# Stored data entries
※ ※ ※
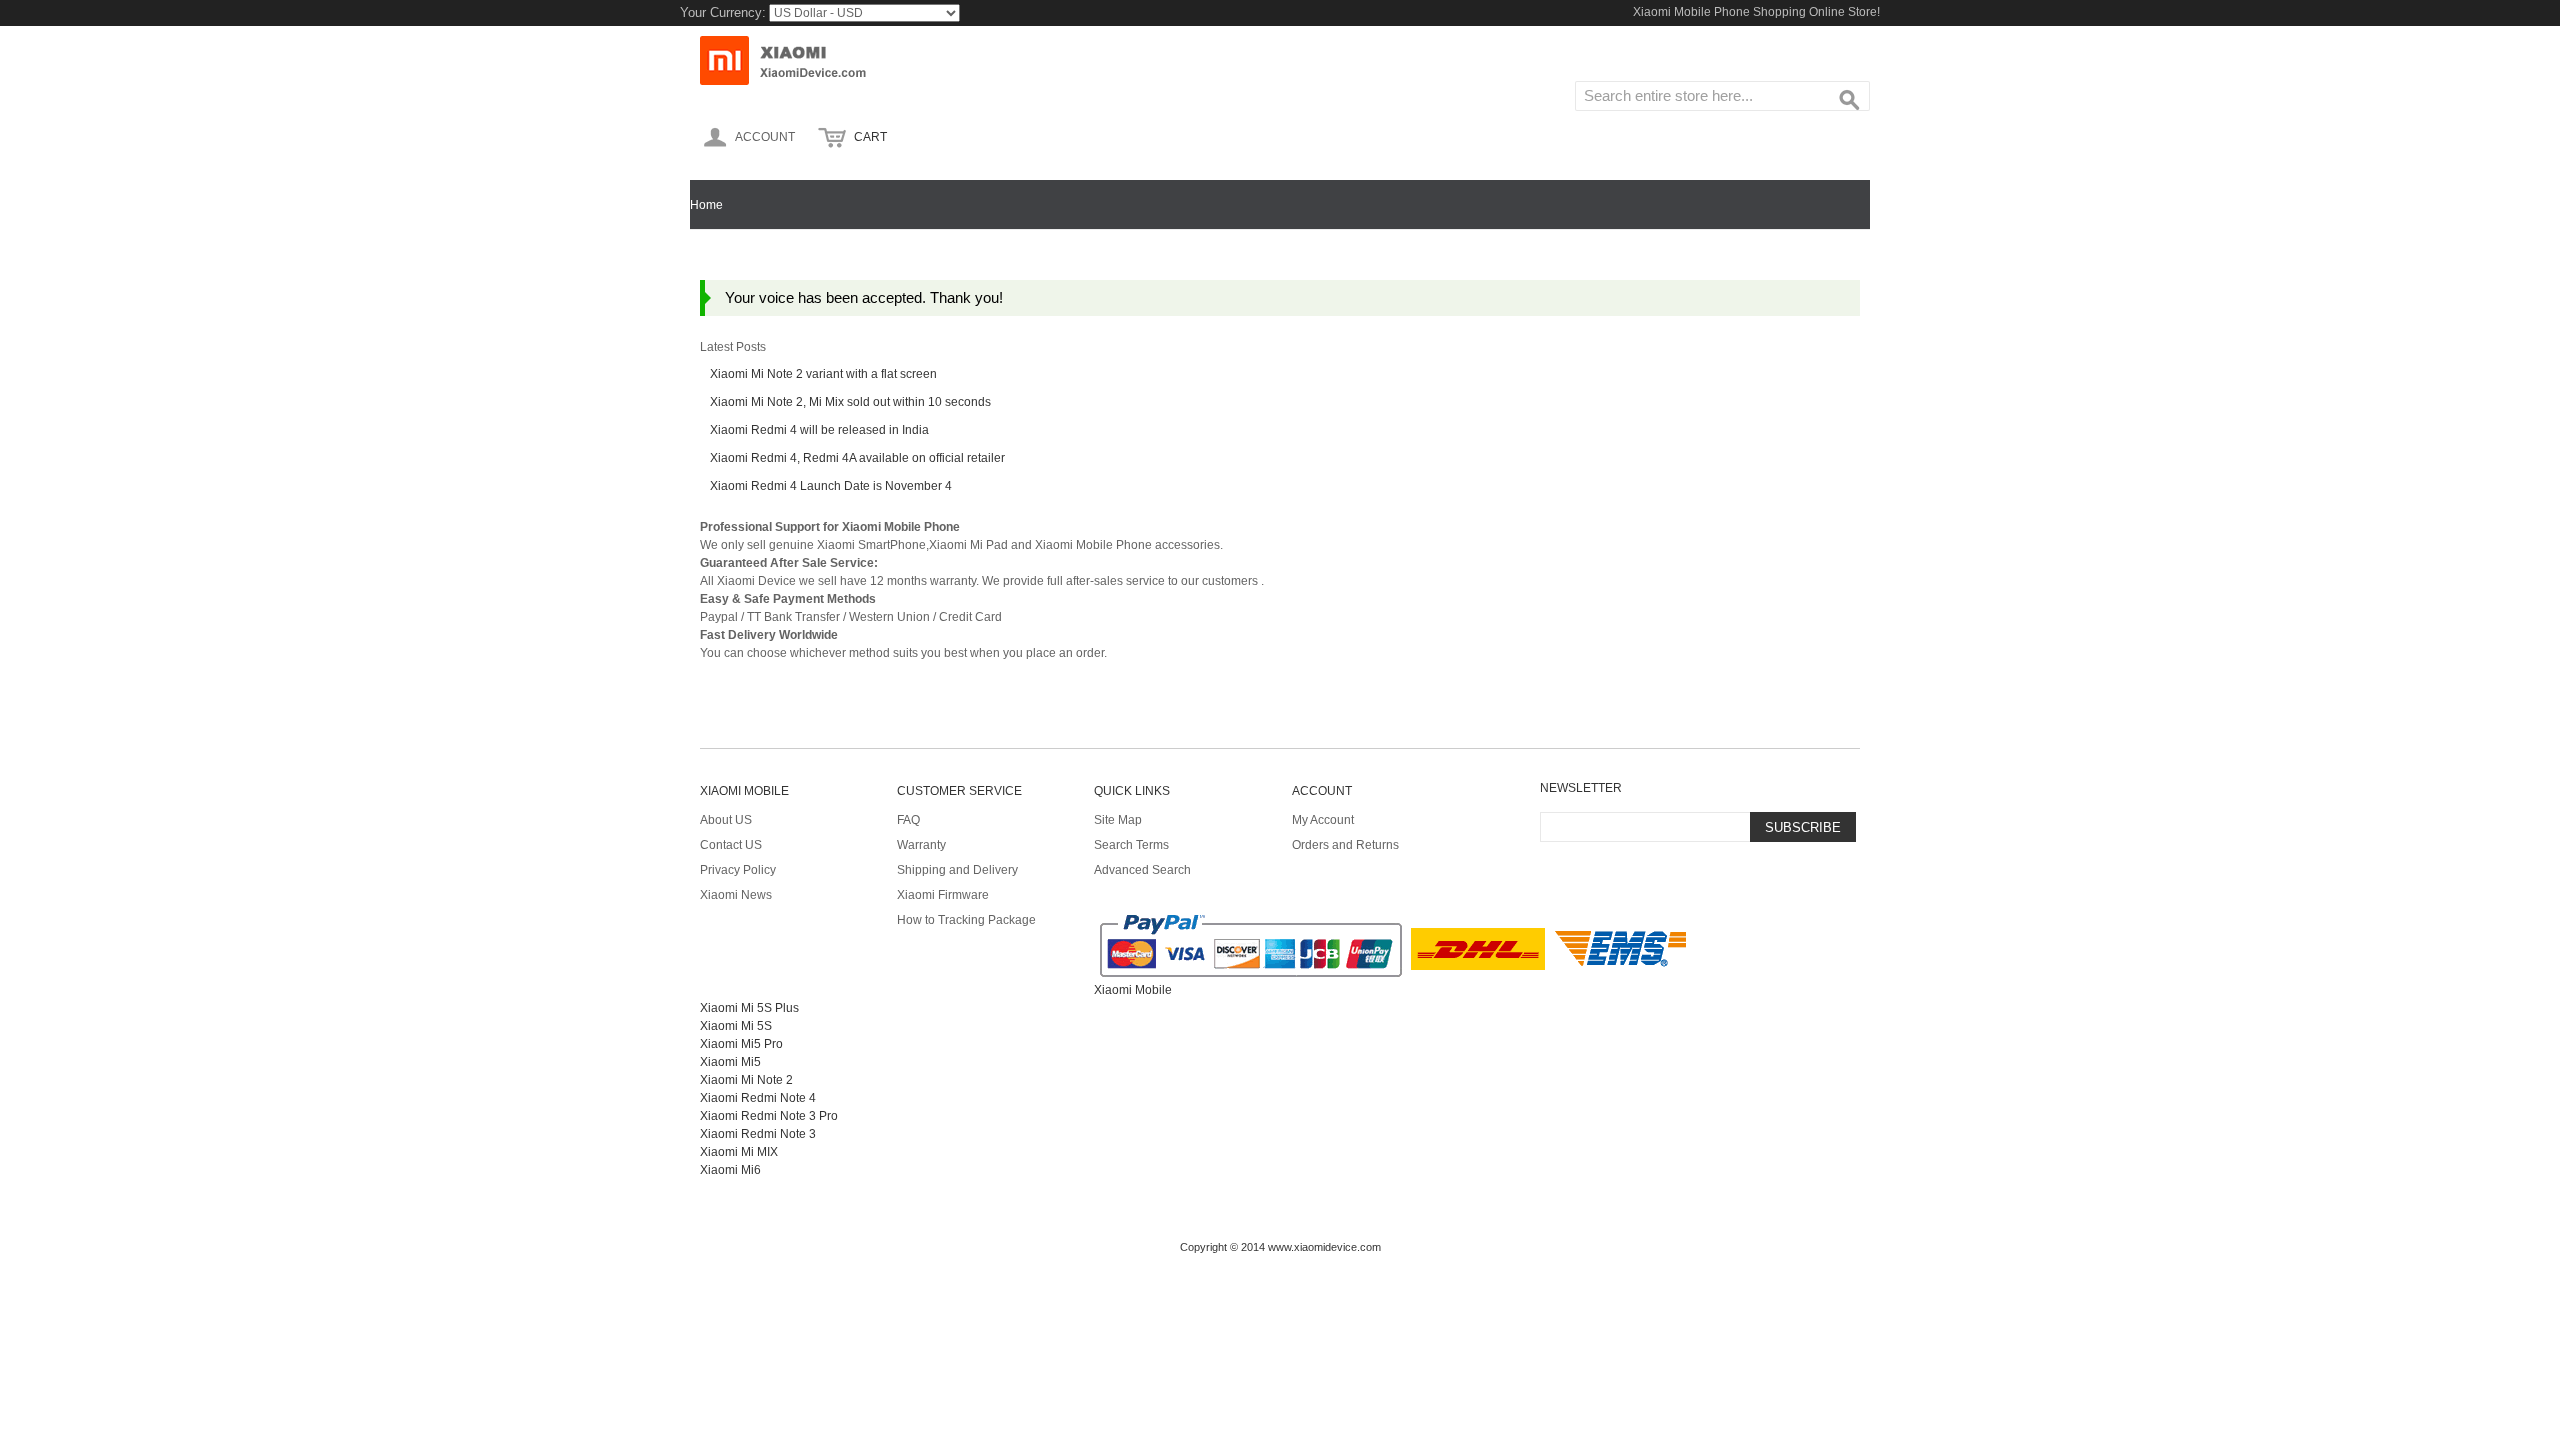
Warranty (921, 845)
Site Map (1118, 820)
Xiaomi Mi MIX (739, 1152)
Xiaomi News (736, 895)
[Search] (1850, 101)
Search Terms (1131, 845)
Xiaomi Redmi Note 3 (758, 1134)
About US (726, 820)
※ ※ ※
# TRY IT
Reproduce every record in full. Leave out the images.

# REPLY
Warranty (921, 845)
Site Map (1118, 820)
Xiaomi Mi MIX (739, 1152)
Xiaomi News (736, 895)
[Search] (1850, 101)
Search Terms (1131, 845)
Xiaomi Redmi Note 3 (758, 1134)
About US (726, 820)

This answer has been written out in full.